What you should do →
Only one stretch of the records below should be repeated. It starts with the line containing "Descripción [tab] (129, 883)" and goes on through the line containing "Pedidos (104, 1695)", exactly as written.

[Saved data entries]
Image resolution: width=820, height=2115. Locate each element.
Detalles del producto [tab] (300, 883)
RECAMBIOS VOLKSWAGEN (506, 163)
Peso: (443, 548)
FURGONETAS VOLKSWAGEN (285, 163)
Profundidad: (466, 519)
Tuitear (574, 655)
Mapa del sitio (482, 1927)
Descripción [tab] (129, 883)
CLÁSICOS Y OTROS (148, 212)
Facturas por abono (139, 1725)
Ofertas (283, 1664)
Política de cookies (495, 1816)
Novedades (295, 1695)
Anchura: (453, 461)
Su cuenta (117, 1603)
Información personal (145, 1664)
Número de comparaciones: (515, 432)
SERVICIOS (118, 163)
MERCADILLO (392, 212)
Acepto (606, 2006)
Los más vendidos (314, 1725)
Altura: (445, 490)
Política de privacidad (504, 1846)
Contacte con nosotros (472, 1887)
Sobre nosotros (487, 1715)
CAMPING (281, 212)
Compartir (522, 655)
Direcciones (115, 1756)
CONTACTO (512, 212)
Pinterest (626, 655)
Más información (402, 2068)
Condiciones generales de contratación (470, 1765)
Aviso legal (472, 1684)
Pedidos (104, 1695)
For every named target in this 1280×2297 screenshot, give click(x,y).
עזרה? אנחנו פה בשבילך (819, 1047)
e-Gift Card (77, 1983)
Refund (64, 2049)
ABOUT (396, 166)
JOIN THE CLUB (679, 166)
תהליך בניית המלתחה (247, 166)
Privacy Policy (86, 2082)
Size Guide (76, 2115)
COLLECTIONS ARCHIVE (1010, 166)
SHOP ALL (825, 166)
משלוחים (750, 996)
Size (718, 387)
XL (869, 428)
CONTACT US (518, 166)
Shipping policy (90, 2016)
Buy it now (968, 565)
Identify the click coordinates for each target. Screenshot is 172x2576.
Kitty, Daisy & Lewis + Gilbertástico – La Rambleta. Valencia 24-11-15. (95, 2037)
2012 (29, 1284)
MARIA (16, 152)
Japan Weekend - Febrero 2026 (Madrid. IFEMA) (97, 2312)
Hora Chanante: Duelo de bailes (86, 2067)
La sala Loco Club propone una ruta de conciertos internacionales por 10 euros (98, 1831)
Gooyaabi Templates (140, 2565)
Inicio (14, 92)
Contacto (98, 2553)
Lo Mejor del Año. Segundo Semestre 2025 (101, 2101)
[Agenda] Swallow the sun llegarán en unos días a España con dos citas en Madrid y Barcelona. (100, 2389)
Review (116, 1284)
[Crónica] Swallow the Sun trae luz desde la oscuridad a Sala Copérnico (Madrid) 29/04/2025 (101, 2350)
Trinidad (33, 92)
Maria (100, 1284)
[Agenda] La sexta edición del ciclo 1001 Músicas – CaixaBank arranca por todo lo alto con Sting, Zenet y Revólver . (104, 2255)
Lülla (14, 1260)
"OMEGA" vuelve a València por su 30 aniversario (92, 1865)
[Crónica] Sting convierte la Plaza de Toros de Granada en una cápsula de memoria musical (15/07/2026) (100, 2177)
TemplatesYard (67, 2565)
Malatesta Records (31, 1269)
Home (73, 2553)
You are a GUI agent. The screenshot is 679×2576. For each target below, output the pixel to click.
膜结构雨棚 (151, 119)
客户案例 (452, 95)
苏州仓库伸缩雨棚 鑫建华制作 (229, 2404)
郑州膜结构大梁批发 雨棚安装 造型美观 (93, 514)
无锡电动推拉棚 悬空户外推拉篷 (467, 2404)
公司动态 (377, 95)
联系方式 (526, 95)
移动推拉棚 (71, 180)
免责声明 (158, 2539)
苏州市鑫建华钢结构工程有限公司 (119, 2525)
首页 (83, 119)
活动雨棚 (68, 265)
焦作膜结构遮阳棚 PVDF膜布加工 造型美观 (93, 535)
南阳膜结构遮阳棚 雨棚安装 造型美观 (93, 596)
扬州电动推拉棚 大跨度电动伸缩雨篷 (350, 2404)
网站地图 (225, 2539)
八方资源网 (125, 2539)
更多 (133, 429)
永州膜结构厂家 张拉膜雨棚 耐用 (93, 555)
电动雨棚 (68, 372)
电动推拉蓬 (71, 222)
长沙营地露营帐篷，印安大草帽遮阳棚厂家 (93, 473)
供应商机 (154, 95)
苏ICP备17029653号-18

Problem solution →
Descripción [tab] (129, 883)
CLÁSICOS Y OTROS (148, 212)
Facturas por abono (139, 1725)
Ofertas (283, 1664)
Política de cookies (495, 1816)
Novedades (295, 1695)
Anchura: (453, 461)
Su cuenta (117, 1603)
Información personal (145, 1664)
Número de comparaciones: (515, 432)
SERVICIOS (118, 163)
MERCADILLO (392, 212)
Acepto (606, 2006)
Los más vendidos (314, 1725)
Altura: (445, 490)
Política de privacidad (504, 1846)
Contacte con nosotros (472, 1887)
Sobre nosotros (487, 1715)
CAMPING (281, 212)
Compartir (522, 655)
Direcciones (115, 1756)
CONTACTO (512, 212)
Pinterest (626, 655)
Más información (402, 2068)
Condiciones generales de contratación (470, 1765)
Aviso legal (472, 1684)
Pedidos (104, 1695)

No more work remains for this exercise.